In this new bi-level optimization framework, we aim to maximize the production of targeted chemicals by identifying candidate knockout genes or reactions under phenotypic constraints approximated by the MOMA assumption. Hence, the targeted chemical production is the primary objective of MOMAKnock while the MOMA assumption is formulated as the inner problem of constraining the knockout metabolic flux to be as close as possible to the steady-state phenotypes of wide-type strains. As this new inner problem becomes a quadratic programming problem, a novel adaptive piecewise linearization algorithm is developed in this paper to obtain the exact optimal solution to this new bi-level integer quadratic programming problem for MOMAKnock.

### Results

Our new MOMAKnock model and the adaptive piecewise linearization solution algorithm are tested with a small *E. coli* core metabolic network and a large-scale iAF1260 *E. coli* metabolic network. The derived knockout strategies are compared with those from OptKnock. Our preliminary experimental results show that MOMAKnock can provide improved targeted productions with more robust knockout strategies.

## Introduction

Metabolic engineering has become an important environment friendly process in modern biotechnology, providing new potential solutions to many global problems, including energy and environmental crisis [1–5]. Metabolic engineering improves wild-type strains, typically from microbial organisms, by searching for metabolically or genetically engineered strains for the optimal yields of bio-based productions including industrial and pharmaceutical chemicals, for example, bioethanol [3], bioplastics [6], and many synthesized amino acids like succinic acid [7] for alternative energy resources, cosmetics and pharmaceuticals with competitive cost compared to traditional chemistry-based technologies.

Classical metabolic engineering modifies individual metabolic genes or pathways, typically followed by costly and time-consuming screening processes to select desirable mutants based on their resulting phenotypes [8]. The recent unprecedented advent of high-throughput omics technologies has enabled more rational and effective metabolic engineering at systems level with a global understanding of biological systems, leading to a promising new discipline--"genome-scale synthetic biology" [9]. Integrated with computational modeling approaches, genome-scale metabolic network models [10], capturing coordinated interactions in cells, have made *in silico* whole-cell simulations possible to identify globally optimal targets for metabolic engineering with accurately predicted phenotypes [11–13].

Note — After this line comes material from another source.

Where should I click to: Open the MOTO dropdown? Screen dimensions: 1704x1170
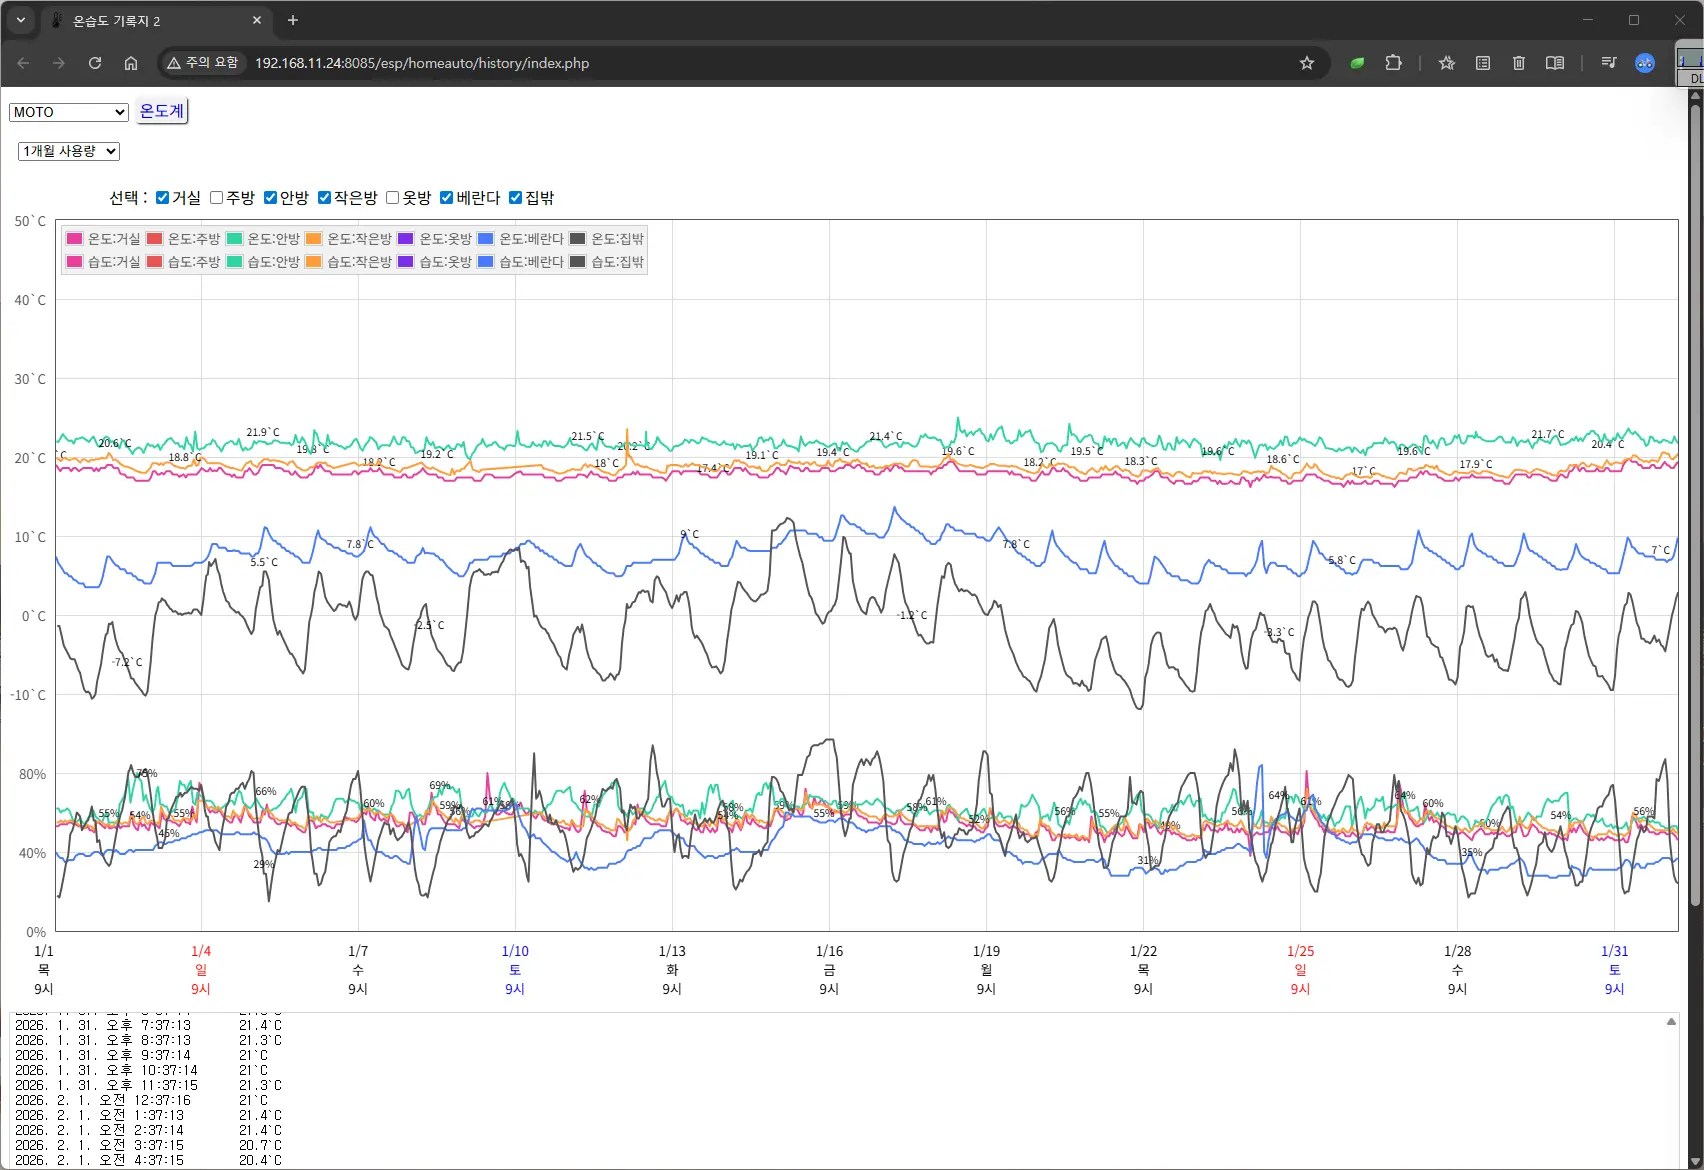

*In silico* genome-scale manipulation of metabolism requires accurate metabolic flux dynamic analysis. Flux balance analysis (FBA) framework [14] has laid the foundation for many computational methods in metabolic engineering. In FBA, the constraints imposed by stoichiometry at metabolic flux steady states can be concisely captured with a mathematical linear model for balanced production and consumption fluxes. Based on this framework, several metabolic flux distribution approximation models have been proposed by the researchers. The first simplified model assumes that cells metabolize for maximum growth at steady states, which naturally leads to the biomass maximization model proposed in [15]. In [11], the authors point out that knockout metabolic fluxes undergo a minimization of metabolic adjustment (MOMA) process rather than directly heading to the maximizing biomass state without being exposed to long-term evolutionary pressure. The simulation results based on this model have shown better agreement with observations in experiments with knockout strains. Another model named regulatory on/off minimization (ROOM) [12] has been proposed to address the long-term post knockout metabolic flux distribution predication problem. The ROOM model is still based on the assumption that the underlying regulatory mechanisms in cells aim to minimize flux changes after genetic perturbations but constraining on the number of reactions with large flux changes.

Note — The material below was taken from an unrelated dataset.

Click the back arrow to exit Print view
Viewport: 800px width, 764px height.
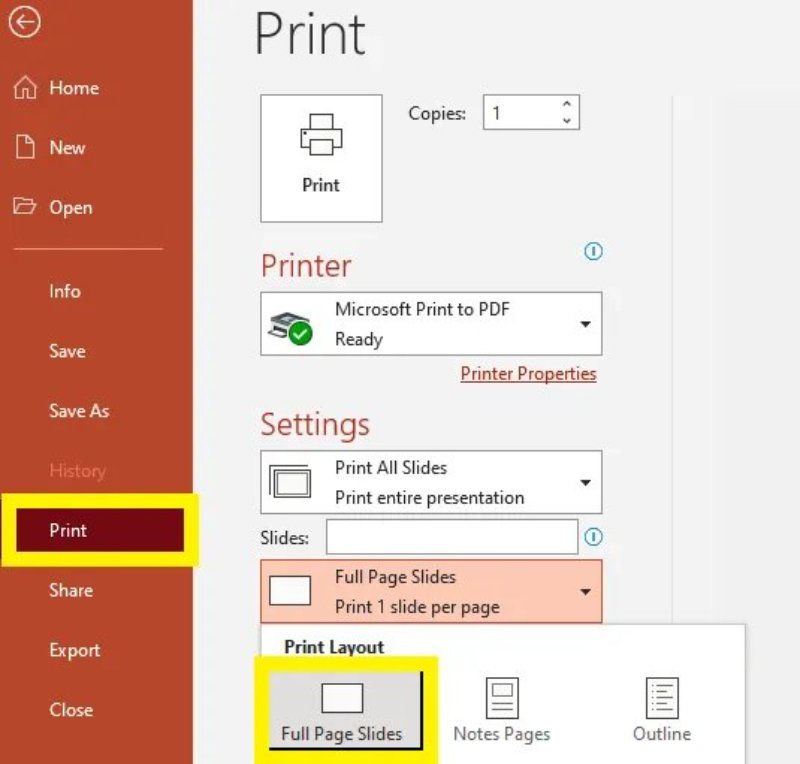click(x=24, y=22)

Researchers have proposed different metabolic engineering methods based on these metabolic approximation models and typically the improved strains are sequentially modified based on FBA with multiple mutants. However, sequential metabolic engineering strategies do not have the guarantee of the optimality. In [13], the authors have introduced the OptKnock framework for suggesting gene deletion strategies for the optimal overproduction of specific chemical compounds based on the biomass maximization assumption. OptKnock is formulated as a bi-level programming problem. Its primal objective is to maximize the overproduction of targeted bio-productions at the first or outer level under the condition that cells are still live, which is modeled as the second or inner level optimization problem of maximizing the cell growth, approximated by the assumption of maximization of biomass yields. Although the biomass maximization assumption for wild-type strains is justifiable, the same argument may not be valid for engineered knockouts or other microbial strains that were not exposed to long-term evolutionary pressure [11]. Without enough constraints on the resulting flux distributions, OptKnock may generate impractical knockout strategies. As the MOMA assumption provides more strict phenotypic constraints to steady-state fluxes for engineered knockout strains with validated congruency with experimental observations, it may provide better constraints to knockout steady-state flux distributions to systematically search for more realistic knockout strategies in given metabolic network models.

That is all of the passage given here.